Дома сливаются в одну сплошную размытую линию, улицы меняются одна за другой, не успеваю отследить маршрут, я рассредотачиваю взгляд, давая себе время расслабиться и подумать. Рок гоняет, как придурок: разгоняется, даже если впереди красный, затем резко тормозит перед светофором, шлифует с места, - надо будет сделать ему замечание.
До дома Крис мы долетаем за каких-то тридцать минут - небывалое время для Москвы.
Выхожу из машины, но Элен меня опережает, кидается следом, упирается ладонями в грудь.

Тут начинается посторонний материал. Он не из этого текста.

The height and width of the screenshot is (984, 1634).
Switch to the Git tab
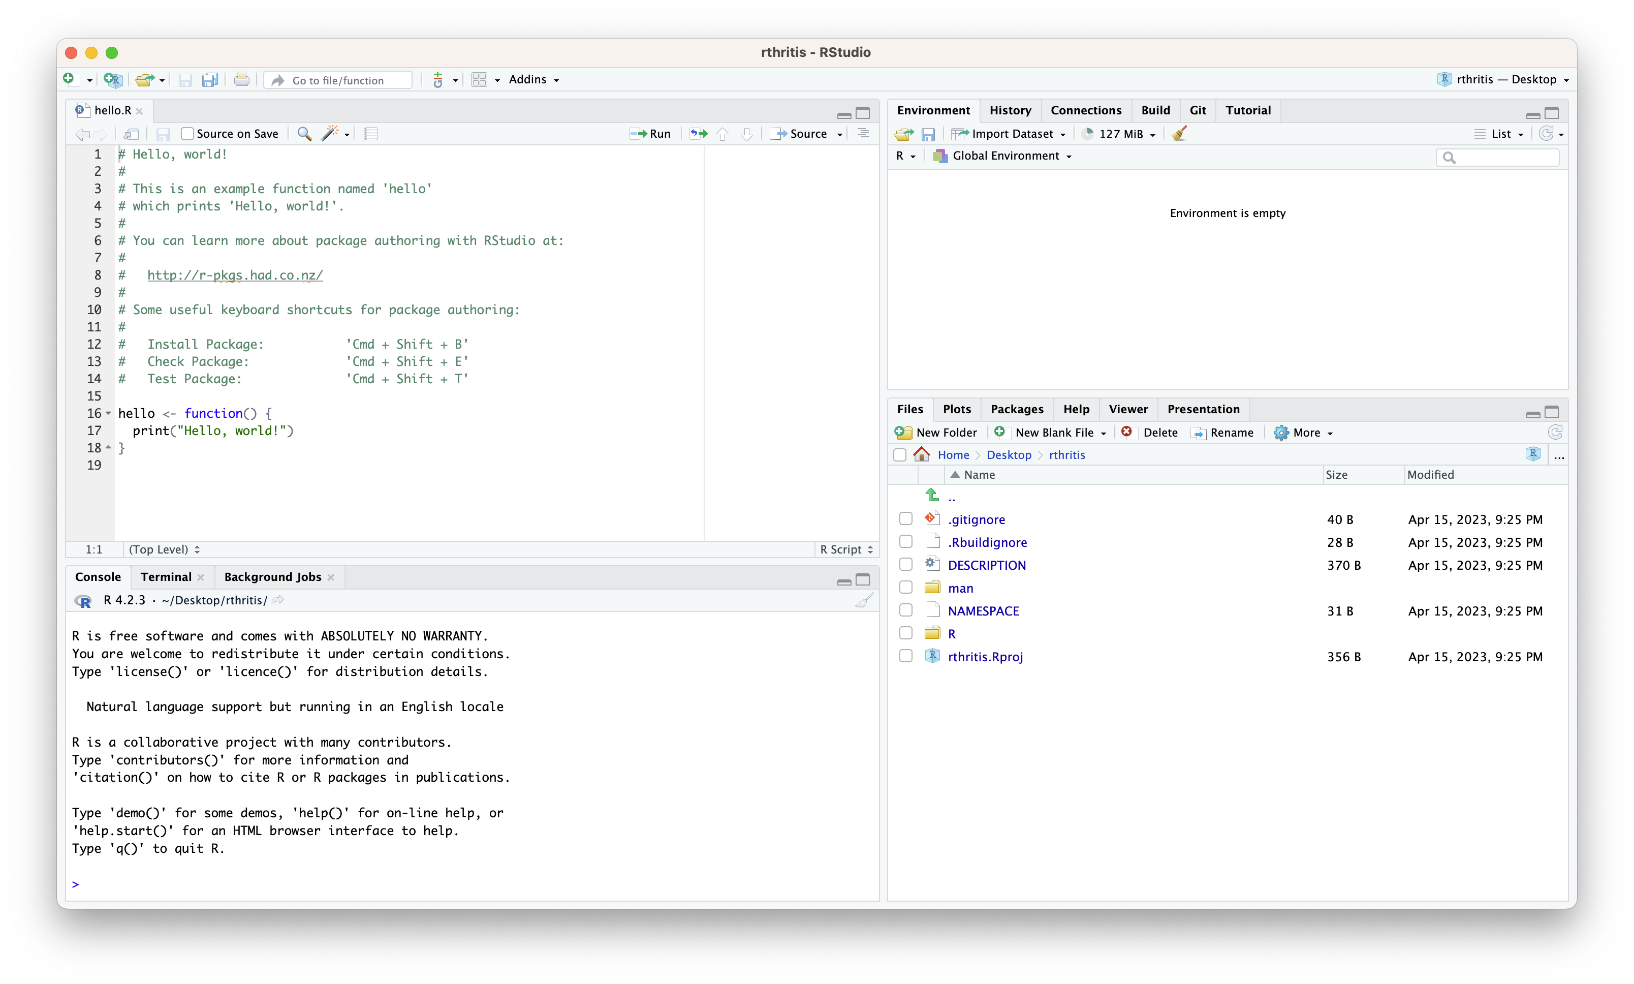[x=1197, y=110]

– Она больна, слышишь? Не смей ее бить или что-то такое! Костя, я запрещаю тебе! Ты обещал взять мои проблемы на себя, если ты сделаешь ей больно, я уйду от тебя, ты понял? Не смей!
– Как я и говорил, - бубнит Рок. Он стоит рядом со мной, показывая, что нас двое - против нее одной. Она смотрит то на меня, то на него - глаза расширены в панике. А еще недавно она прижимала к моему рту пальцы: то один, то два, то три, - показывая, какой по счету оргазм только что испытала. Я их облизывал. Я ее всю облизывал. Она все еще у меня на языке. Мы даже в душе не были, а уже разошлись по разные стороны баррикад. Люди, которые пахнут друг другом, не должны сражаться, это неправильно. Но я не могу ждать. Что если они ее убьют? Что если разгадка сейчас в квартире ближайшего дома, а я не воспользуюсь шансом?